„Es gibt kein Fest wie dieses!“ – Eindrücke vom portugiesischen Avante-Festival
Bei gut 35 Grad im Schatten stehe ich mit zwei belgischen Genossen in der portugiesischen Vormittagssonne und male Buchstaben aus. Nebenan wird gehämmert, geschraubt und gesägt. Es werden Kabel und Wasserleitungen verlegt, Bierfässer transportiert, und und und. Denn hier, auf einem ehemaligen Weingut, das heute der kommunistischen Partei Portugals (PCP) gehört, findet jedes Jahr am ersten Septemberwochenende die Festa do Avante statt. Das größte und gleichzeitig günstigste Festival des Landes, wie uns ein portugiesischer Genosse stolz erzählt, mit jährlich rund 600.000 Besuchern.

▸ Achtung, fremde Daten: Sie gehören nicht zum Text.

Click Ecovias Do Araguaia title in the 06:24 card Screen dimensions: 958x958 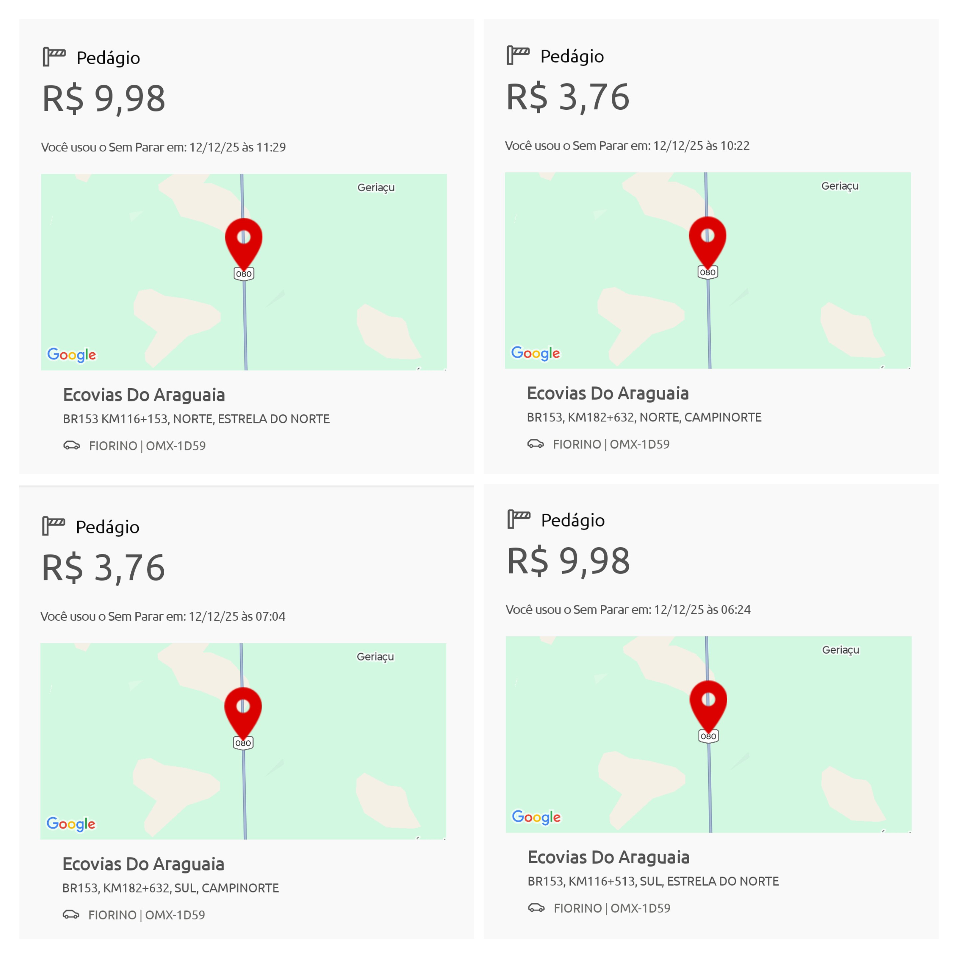coord(609,857)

Dieses Jahr, zum 40. Jubiläum der Festa, lud die Kommunistische Jugend (JCP) ihre Schwesterorganisationen ein. Es kamen etwa 70 Jugendliche aus 25 Ländern. Drei Tage lang haben wir beim Aufbau geholfen, anschließend waren wir in Lissabon und in der Region Alentejo und haben uns u.a. mit Parteifunktionären und Stadträten getroffen. Außerdem haben wir ein ehemaliges Gefängnis für politische Gefangene der faschistischen Diktatur besichtigt. Zuletzt saßen wir gemeinsam auf der Dachterrasse des Hauses der PCP und haben uns über die verschiedenen Situationen in unseren Ländern ausgetauscht.
Erbe der Nelkenrevolution
Die kommunistische Partei ist in Portugal stark. „Nicht, weil wir besser sind als kommunistische Parteien in anderen Ländern, sondern weil es bei uns eine Revolution gab,“ erklärt uns Jerónimo de Sousa, der Vorsitzende der PCP. Er meint den 25. April 1974, als die faschistische Diktatur in Portugal gestürzt wurde. Damals entwickelte sich ein Putsch von Teilen des Militärs, die den Krieg gegen die portugiesischen Kolonien in Afrika leid waren. Durch die Unterstützung der Bevölkerung wurde er zu einer erfolgreichen antifaschistischen Revolte, die unter dem Namen Nelkenrevolution bekannt wurde. Die PCP spielte dabei eine wichtige Rolle. Während der Revolution übernahmen in vielen Betrieben die Arbeiter die Kontrolle, es wurde die Verstaatlichung von zentralen Sektoren der Industrie und der Banken beschlossen und eine Landreform auf den Weg gebracht, die die Macht der Großgrundbesitzer brechen sollte. Auch wenn diese Errungenschaften nicht erhalten werden konnten, bleibt bis heute ein relativ großer Rückhalt in der Bevölkerung und darüber hinaus ein Respekt der Partei gegenüber bestehen.
Es ist möglich!
Es gibt viele Gründe, zur Festa do Avante zu kommen – die Konzerte und Partys bis spät in die Nacht, die vielen verschiedenen regionalen und internationalen Spezialitäten, die Lesungen und politischen Diskussionen, sogar ein Theater und ein Kino gibt es – aber was die Festa do Avante so besonders macht, ist die Arbeit, die die Genossinnen und Genossen jedes Jahr in dieses Festival stecken. Denn auch heute noch wird das Festival fast komplett ehrenamtlich aufgebaut, betrieben und wieder abgebaut. Und so beweisen sich die GenossInnen was alles möglich ist, wenn man gemeinsam anpackt – freiwillig, ohne Zwang und Konkurrenz.